### Provided records

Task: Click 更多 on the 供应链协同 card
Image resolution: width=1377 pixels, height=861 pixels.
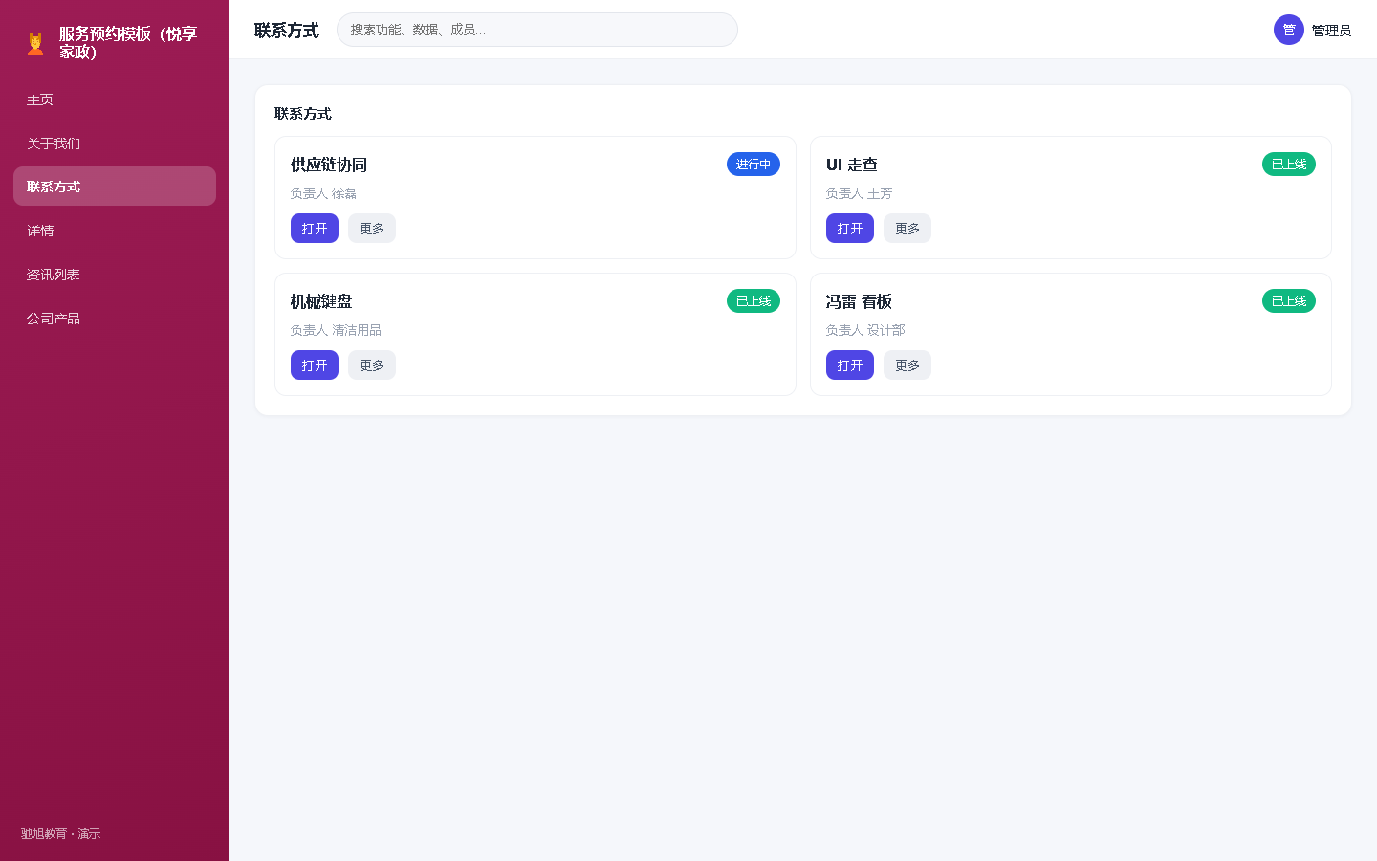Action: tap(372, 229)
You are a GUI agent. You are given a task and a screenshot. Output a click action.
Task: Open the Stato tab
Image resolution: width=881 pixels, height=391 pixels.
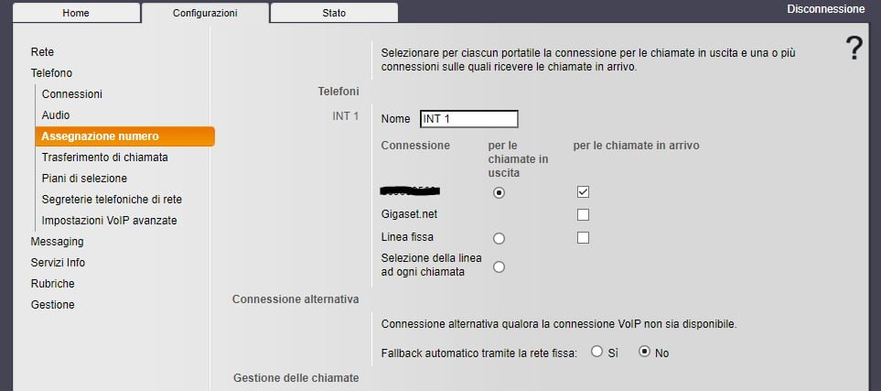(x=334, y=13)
==
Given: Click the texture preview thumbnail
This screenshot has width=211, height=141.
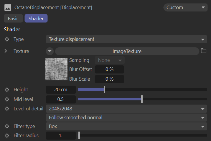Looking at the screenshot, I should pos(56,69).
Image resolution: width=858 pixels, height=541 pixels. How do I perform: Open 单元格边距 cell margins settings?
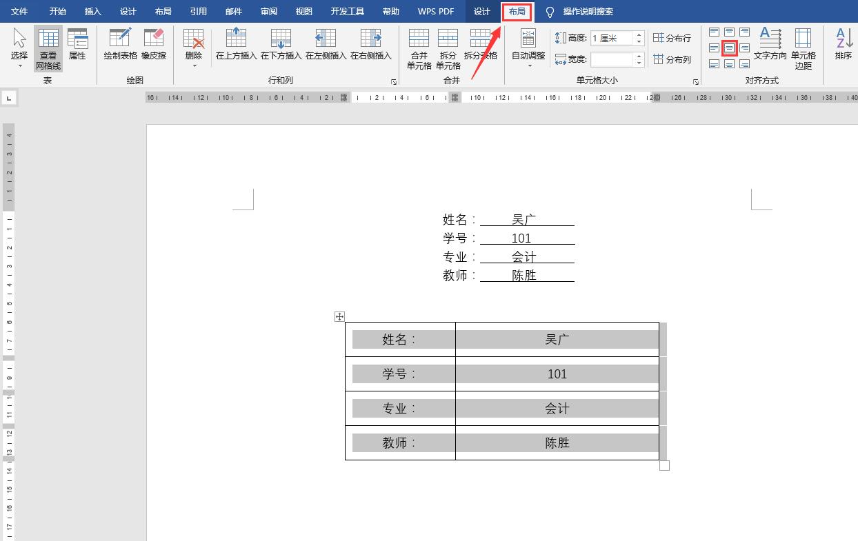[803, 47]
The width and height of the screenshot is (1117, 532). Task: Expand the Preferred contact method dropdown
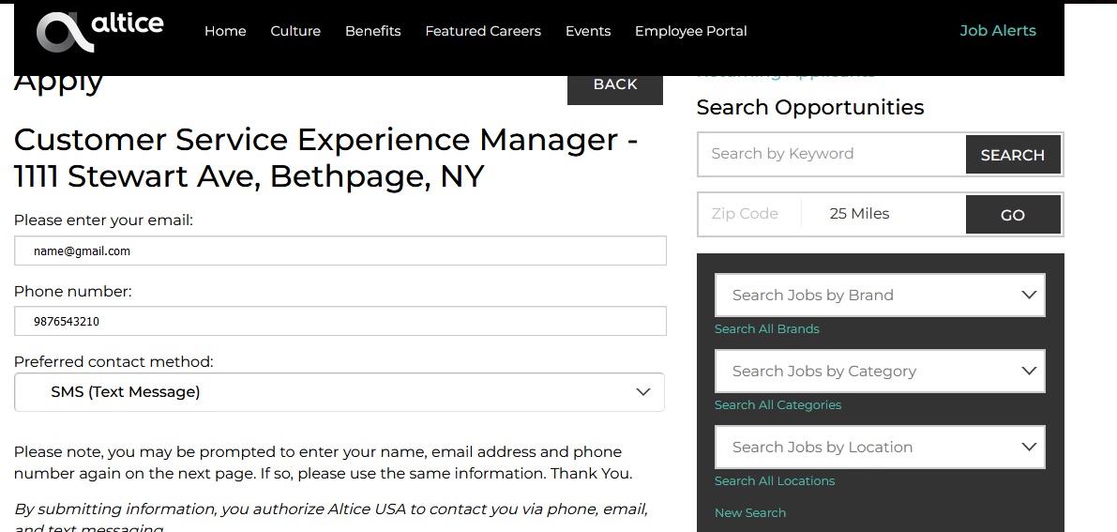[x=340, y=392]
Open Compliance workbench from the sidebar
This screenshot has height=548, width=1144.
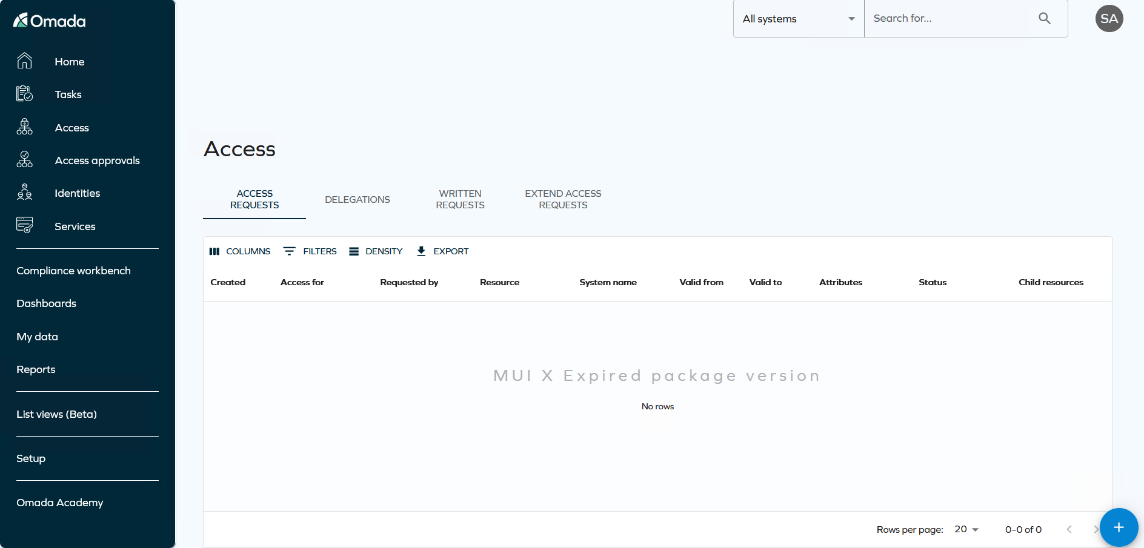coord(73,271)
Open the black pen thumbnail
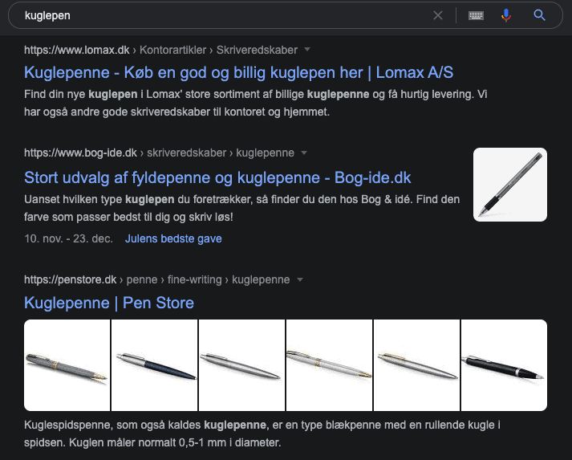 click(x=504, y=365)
...
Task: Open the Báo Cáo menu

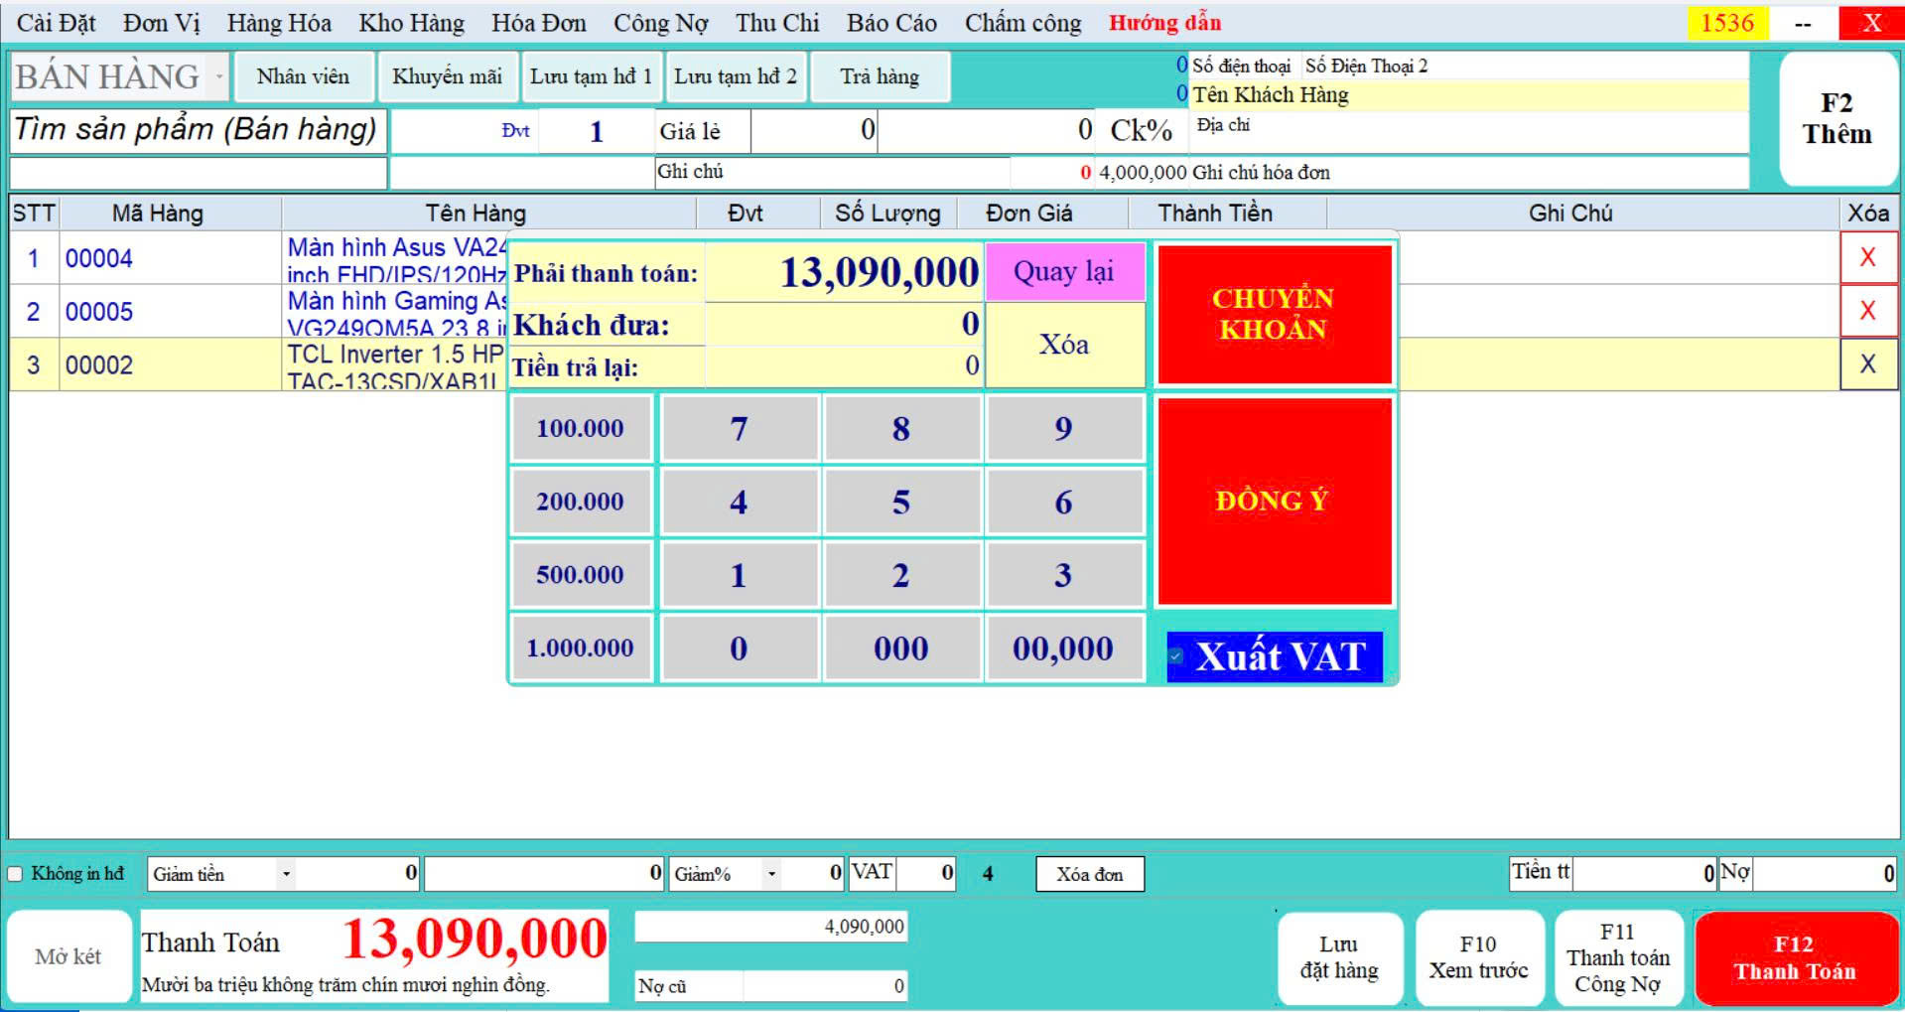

### To do
Write out exactly the lines above between the one with "Given: Click the texture preview thumbnail" and the one with "Open Compliance workbench from the sidebar", inclusive, with pictures left out.

### Problem solution
Given: Click the texture preview thumbnail
This screenshot has width=211, height=141.
Looking at the screenshot, I should pos(56,69).
Image resolution: width=858 pixels, height=541 pixels. How do I perform: Open 单元格边距 cell margins settings?
[803, 47]
The width and height of the screenshot is (1117, 532). Task: Expand the Preferred contact method dropdown
[x=340, y=392]
Open Compliance workbench from the sidebar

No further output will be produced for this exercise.